The moon's surface grows notably darker northward of the equator.
The horizontal stripes above the moon are the rings.
The view shows the side of Tethys (1,071 kilometers, or 665 miles across),
which always faces away from Saturn.
Images taken using red, green and blue spectral filters were composited to
create this color view. The images were taken with the Cassini spacecraft
narrow-angle camera on Sept. 11, 2005, at a distance of approximately 2
million kilometers (1.2 million miles) from Tethys. The image scale is 12
kilometers (7 miles) per pixel on Tethys.
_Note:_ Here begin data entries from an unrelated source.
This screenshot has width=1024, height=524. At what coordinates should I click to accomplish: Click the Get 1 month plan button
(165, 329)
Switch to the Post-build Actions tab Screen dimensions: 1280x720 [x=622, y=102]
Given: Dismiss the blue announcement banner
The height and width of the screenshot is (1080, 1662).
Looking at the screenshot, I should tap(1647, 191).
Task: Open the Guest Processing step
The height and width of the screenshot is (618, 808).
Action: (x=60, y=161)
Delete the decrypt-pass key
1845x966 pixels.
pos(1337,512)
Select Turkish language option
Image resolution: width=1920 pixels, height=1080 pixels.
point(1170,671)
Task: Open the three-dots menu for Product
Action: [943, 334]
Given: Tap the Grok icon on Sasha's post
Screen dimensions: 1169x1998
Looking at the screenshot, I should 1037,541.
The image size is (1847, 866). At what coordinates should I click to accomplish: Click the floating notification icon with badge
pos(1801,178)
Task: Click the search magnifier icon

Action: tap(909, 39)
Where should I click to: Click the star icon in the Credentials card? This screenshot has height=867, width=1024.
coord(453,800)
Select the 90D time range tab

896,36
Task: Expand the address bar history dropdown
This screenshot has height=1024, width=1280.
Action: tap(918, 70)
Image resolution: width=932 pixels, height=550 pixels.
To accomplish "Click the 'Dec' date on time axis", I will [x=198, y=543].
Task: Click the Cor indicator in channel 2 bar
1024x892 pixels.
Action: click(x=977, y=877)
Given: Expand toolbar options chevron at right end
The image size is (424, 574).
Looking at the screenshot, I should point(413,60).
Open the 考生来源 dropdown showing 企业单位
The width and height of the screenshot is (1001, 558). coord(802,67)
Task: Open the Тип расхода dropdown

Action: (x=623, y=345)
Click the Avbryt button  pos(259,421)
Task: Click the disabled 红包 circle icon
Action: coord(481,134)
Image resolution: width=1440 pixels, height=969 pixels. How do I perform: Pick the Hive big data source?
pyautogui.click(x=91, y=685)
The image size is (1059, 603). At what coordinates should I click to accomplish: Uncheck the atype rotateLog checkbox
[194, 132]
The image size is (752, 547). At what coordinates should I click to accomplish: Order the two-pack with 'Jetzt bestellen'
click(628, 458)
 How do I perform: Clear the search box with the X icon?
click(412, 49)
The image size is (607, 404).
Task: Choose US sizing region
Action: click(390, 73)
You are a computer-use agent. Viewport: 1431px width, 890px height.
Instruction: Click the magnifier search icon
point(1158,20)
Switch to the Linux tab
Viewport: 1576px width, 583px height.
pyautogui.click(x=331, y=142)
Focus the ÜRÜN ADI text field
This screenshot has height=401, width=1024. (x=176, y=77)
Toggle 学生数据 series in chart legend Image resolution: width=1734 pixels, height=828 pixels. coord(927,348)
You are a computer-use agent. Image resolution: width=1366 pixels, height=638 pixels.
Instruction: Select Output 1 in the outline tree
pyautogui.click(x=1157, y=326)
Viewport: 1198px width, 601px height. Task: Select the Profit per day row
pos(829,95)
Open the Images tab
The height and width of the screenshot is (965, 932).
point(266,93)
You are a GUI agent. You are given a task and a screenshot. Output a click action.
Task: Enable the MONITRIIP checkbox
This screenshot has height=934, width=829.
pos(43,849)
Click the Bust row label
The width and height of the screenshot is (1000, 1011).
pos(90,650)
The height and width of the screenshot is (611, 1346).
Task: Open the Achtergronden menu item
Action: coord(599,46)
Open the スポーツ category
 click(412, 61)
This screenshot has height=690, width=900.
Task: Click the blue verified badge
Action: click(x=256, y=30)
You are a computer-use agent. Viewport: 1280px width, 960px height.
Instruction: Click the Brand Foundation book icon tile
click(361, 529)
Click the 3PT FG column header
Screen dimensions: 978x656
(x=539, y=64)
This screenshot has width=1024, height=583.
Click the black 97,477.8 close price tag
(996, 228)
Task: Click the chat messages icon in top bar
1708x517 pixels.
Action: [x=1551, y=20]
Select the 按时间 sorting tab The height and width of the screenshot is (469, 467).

The Cassini-Huygens mission is a cooperative project of NASA, the European
Space Agency and the Italian Space Agency. The Jet Propulsion Laboratory,
a division of the California Institute of Technology in Pasadena, manages
the mission for NASA's Science Mission Directorate, Washington, D.C. The
Cassini orbiter and its two onboard cameras were designed, developed and
assembled at JPL. The imaging operations center is based at the Space
Science Institute in Boulder, Colo.
For more information about the Cassini-Huygens mission visit
http://saturn.jpl.nasa.gov. The Cassini imaging team homepage is at
http://ciclops.org.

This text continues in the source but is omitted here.